Application of the turbulent potential model to unsteady flows: Numerical implementation and analysis
Unsteady turbulent flows are common in many engineering applications. In some of these flow situations, the turbulence does not have time to reach equilibrium with the mean flow. Previous research has indicated that two equation models are not accurate for non-equilibrium flows. Reynolds stress transport models can accurately predict non-equilibrium flows but tend to be more expensive. The turbulent body force potential model is able to capture non-equilibrium situations at a cost comparable to two equation models. In addition, this model naturally transits to a subgrid model or DNS in the appropriate mesh limits.
To apply the turbulent body force potential model to unsteady flows, an unstructured staggered mesh scheme for solving incompressible Navier-Stokes equations is proposed. This method has very good conservation properties. It requires low memory storage, uses very compact interpolation and discretizing operators. A detailed analysis of the discretization procedure is given.
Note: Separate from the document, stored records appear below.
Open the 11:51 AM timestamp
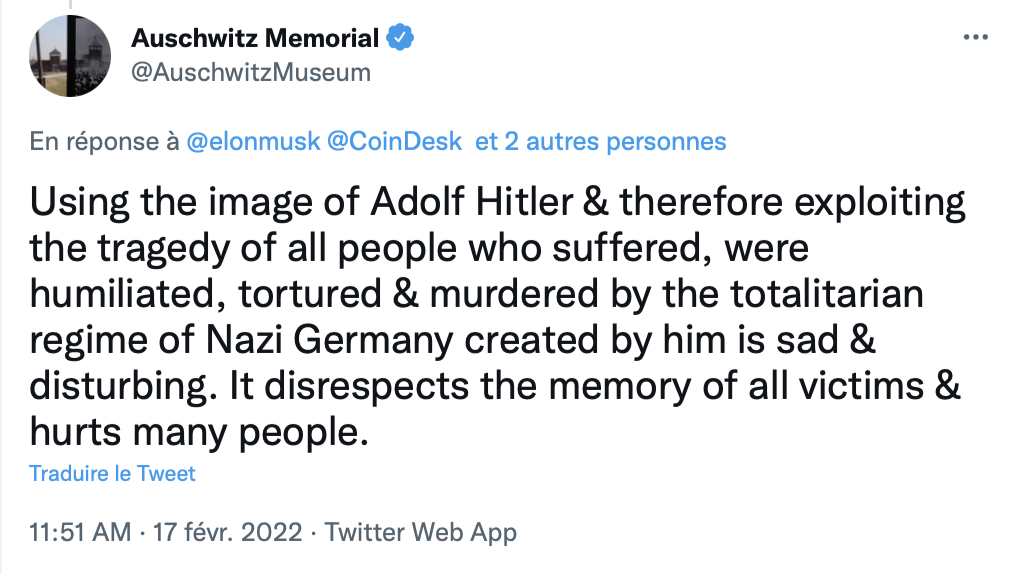The width and height of the screenshot is (1014, 574). click(x=80, y=532)
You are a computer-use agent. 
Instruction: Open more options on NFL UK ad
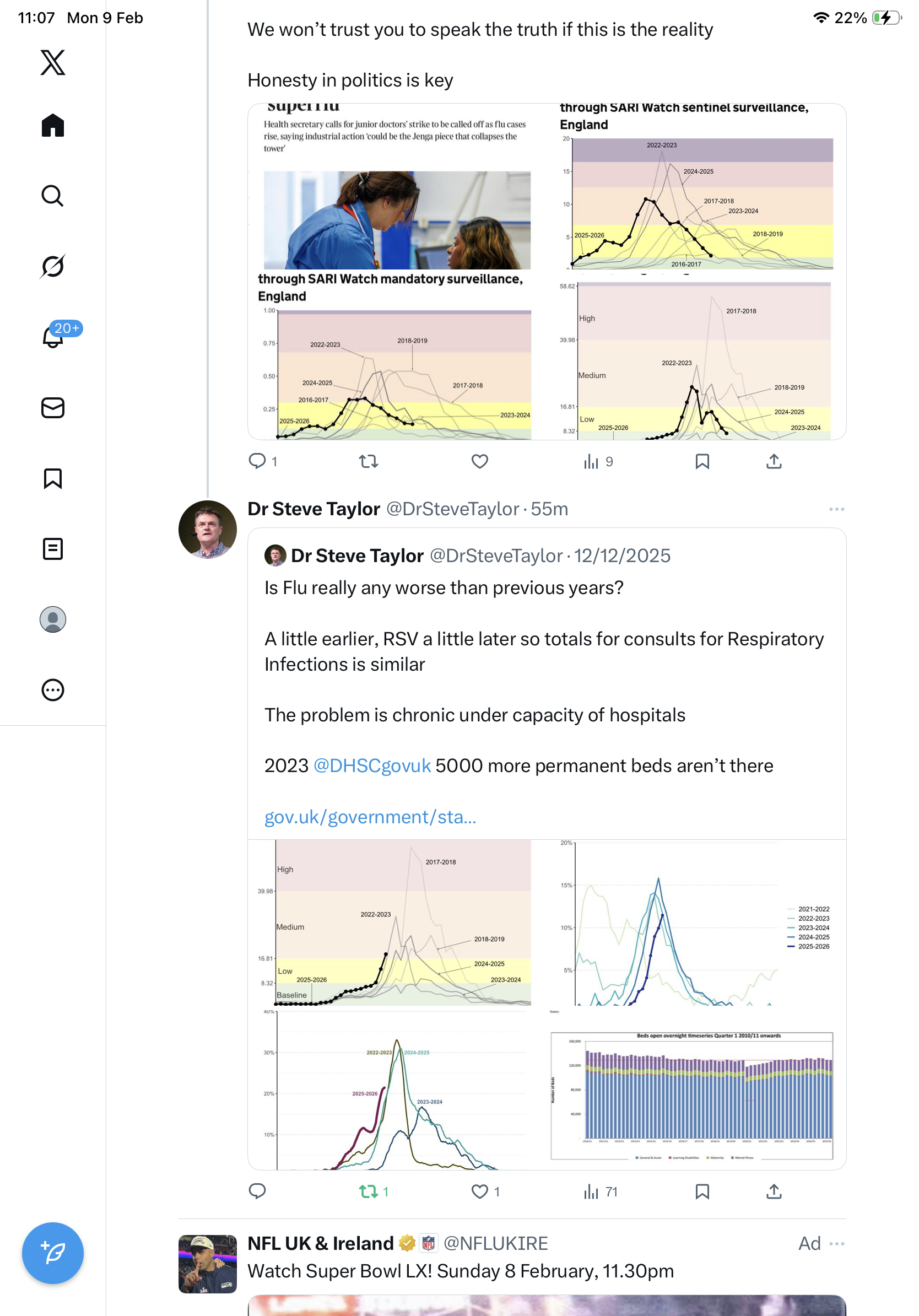pos(836,1243)
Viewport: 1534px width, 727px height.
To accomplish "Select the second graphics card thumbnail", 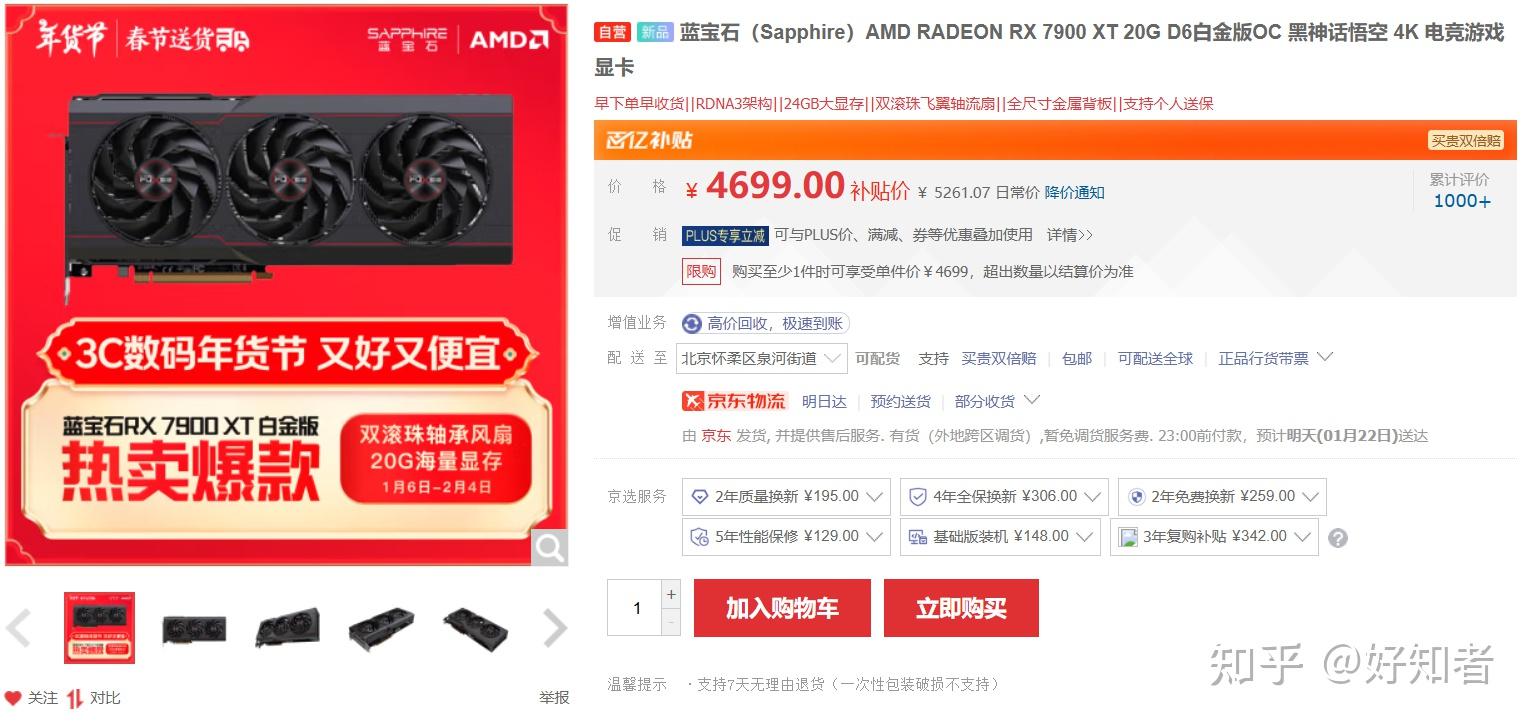I will [x=194, y=628].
The numerical tests of some conservation properties and accuracy of some interpolations are presented. The mesh quality is very important to the implementation of this scheme. The issues such as mesh smoothing, flipping and adaptation are also discussed.
A CFD code is developed based on this numerical scheme. Unsteady vortex shedding in flows over two-dimensional obstacles (triangular and rectangular cylinders) at high Reynolds number are studied using this code. Comparisons with experimental data and other numerical simulations are presented. A full developed three-dimensional channel flow is also simulated at varies mesh resolutions. This test demonstrates the turbulent potential model's ability to transit from RANS to LES or DNS.